ACTIVITY: Line for line, return the data exactly, omitting all pictures.

(Beginning of DATA SHOWN)

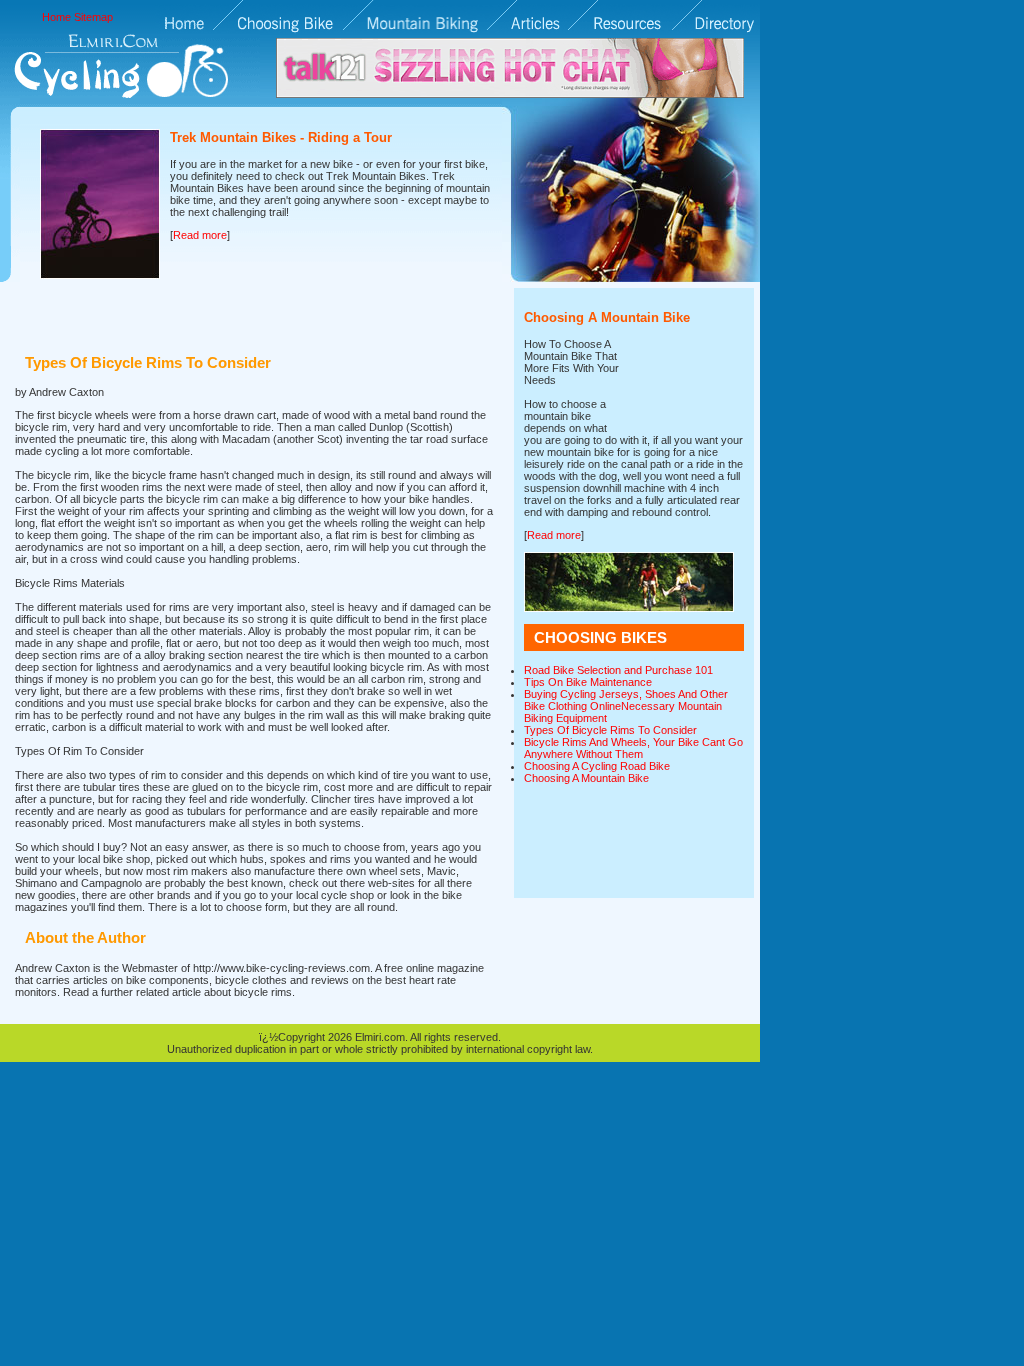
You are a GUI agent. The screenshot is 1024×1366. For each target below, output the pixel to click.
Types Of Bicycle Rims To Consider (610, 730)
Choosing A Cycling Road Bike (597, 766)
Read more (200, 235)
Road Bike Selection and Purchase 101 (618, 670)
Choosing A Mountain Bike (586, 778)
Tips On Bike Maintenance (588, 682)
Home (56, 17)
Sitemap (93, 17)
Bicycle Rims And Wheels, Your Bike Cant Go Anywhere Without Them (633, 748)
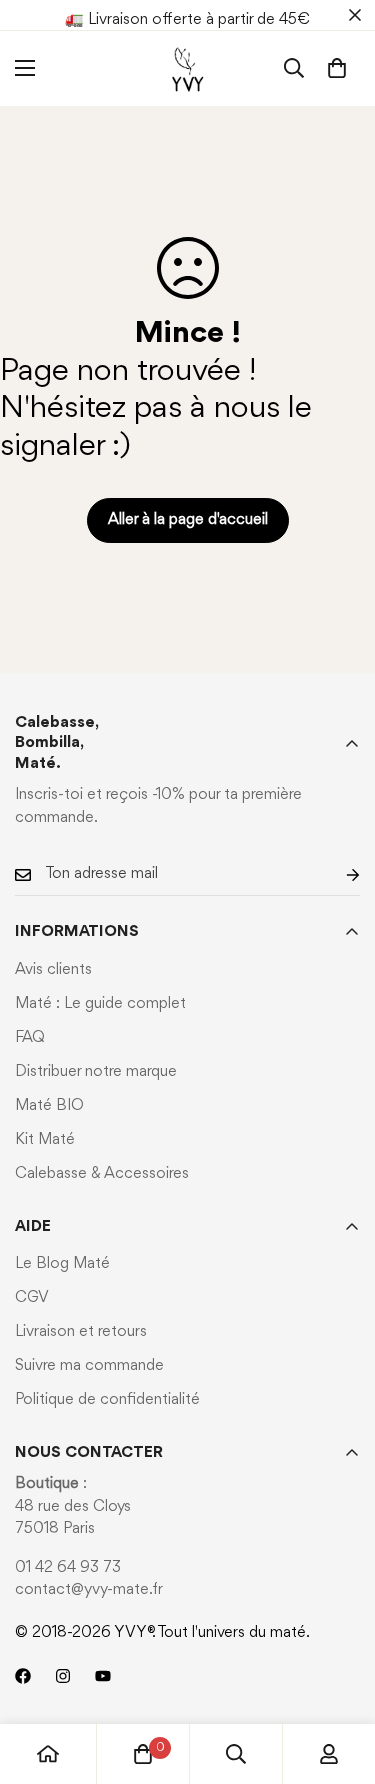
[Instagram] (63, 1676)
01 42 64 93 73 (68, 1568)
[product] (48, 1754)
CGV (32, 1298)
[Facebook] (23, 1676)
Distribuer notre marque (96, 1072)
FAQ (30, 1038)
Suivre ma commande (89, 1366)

(End of DATA SHOWN)

RESULT FOR THIS EXERCISE:
You are a GUI agent. The screenshot is 1024×1366. For each target below, output the pixel to click.
Types Of Bicycle Rims To Consider (610, 730)
Choosing A Cycling Road Bike (597, 766)
Read more (200, 235)
Road Bike Selection and Purchase 101 (618, 670)
Choosing A Mountain Bike (586, 778)
Tips On Bike Maintenance (588, 682)
Home (56, 17)
Sitemap (93, 17)
Bicycle Rims And Wheels, Your Bike Cant Go Anywhere Without Them (633, 748)
[Instagram] (63, 1676)
01 42 64 93 73 (68, 1568)
[product] (48, 1754)
CGV (32, 1298)
[Facebook] (23, 1676)
Distribuer notre marque (96, 1072)
FAQ (30, 1038)
Suivre ma commande (89, 1366)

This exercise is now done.